The New York Times
April 25, 2005

Venezuela Ends Military Ties and Evicts Some U.S. Officers

By REUTERS
 
CARACAS, Venezuela, April 24 (Reuters) - Venezuela is ending military operations and exchanges with the United States, President Hugo Chávez said Sunday, and he ordered out American instructors who he said had been trying to foment unrest in the barracks against him.

The end of military cooperation amounted to a further downgrading of ties between Venezuela, the world's No. 5 oil exporter, and its main oil customer, the United States.

Warning of what he called a possible American invasion of Venezuela, Mr. Chávez said a female United States naval officer and some American journalists were temporarily detained recently in separate incidents for photographing a Venezuelan Army base and an oil refinery.

Mr. Chávez, a leftist who often accuses Washington of working to oust him, said: "All exchanges with U.S. officers are suspended until who knows when. There will be no more combined operations, nothing like that."

Additionally, he said a small group of American military officers who were teaching and studying in Venezuela had been told to leave.

None of those evicted Americans were identified.

He was confirming a brief announcement by the United States Embassy on Friday that five Army, Air Force and Navy officers had received orders to end their missions in Venezuela.

"Some of them were waging a campaign in the Venezuelan military - making comments, talking to Venezuelan soldiers, criticizing the president of Venezuela," Mr. Chávez said in a television broadcast. "It's better for them to leave."

The United States Embassy, which said on Friday that it regretted Venezuela's ending of the 35-year-old military exchange program, did not comment Sunday about Mr. Chávez's televised remarks. American-Venezuelan relations have turned increasingly sour following a 2002 coup that briefly toppled Mr. Chávez and that he says was instigated and supported by Washington.

Bush administration officials deny this, but they call Mr. Chávez a troublemaker and criticize his growing arms purchases and alliances with countries like Cuba and Iran, which are enemies of Washington.

It was not clear whether the move would also end Venezuela's participation in multilateral antiterrorism and antidrug smuggling exercises involving American armed forces.

Mr. Chávez said an American had been arrested "a few months ago" taking photos of an army base in Maracay, west of Caracas.

"When her documents were checked - I have a copy - she turns out to be a U.S. naval officer," he said, without giving her name.

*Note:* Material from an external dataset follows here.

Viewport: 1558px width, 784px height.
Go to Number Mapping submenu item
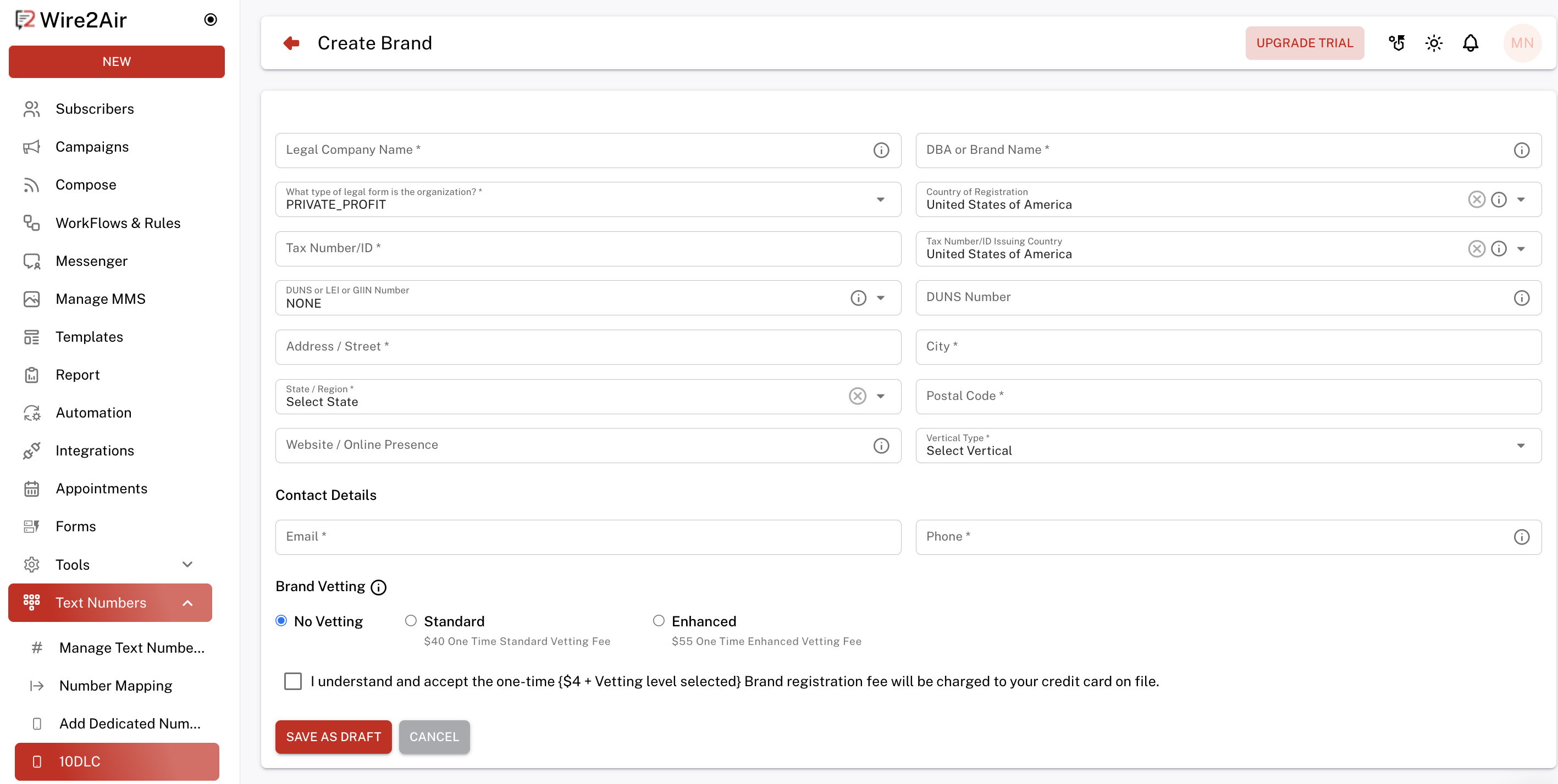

"If she or any other U.S. officer does this again, they'll be arrested and tried in Venezuela," Mr. Chávez said.

He added that the journalists, whom he did not identify, were freed after they had been seen photographing El Palito oil refinery in Carabobo State. It was unclear why such photography was not permitted.

Other than the marines who guard the American Embassy here, the United States has 13 defense attachés in Venezuela.

Ninety Venezuelan officers are attending courses in the United States. Mr. Chávez did not say if the end of military exchanges applied to them.

Opponents of the president, a former paratrooper, say he has slashed longstanding ties with the United States.

"You have to see this from a geopolitical point of view. We're no longer a country allied to the Western Hemisphere. We're going to be allied to China or Russia," a retired Venezuelan vice admiral, Rafael Huizi Clavier, told the newspaper El Universal in an interview published Sunday.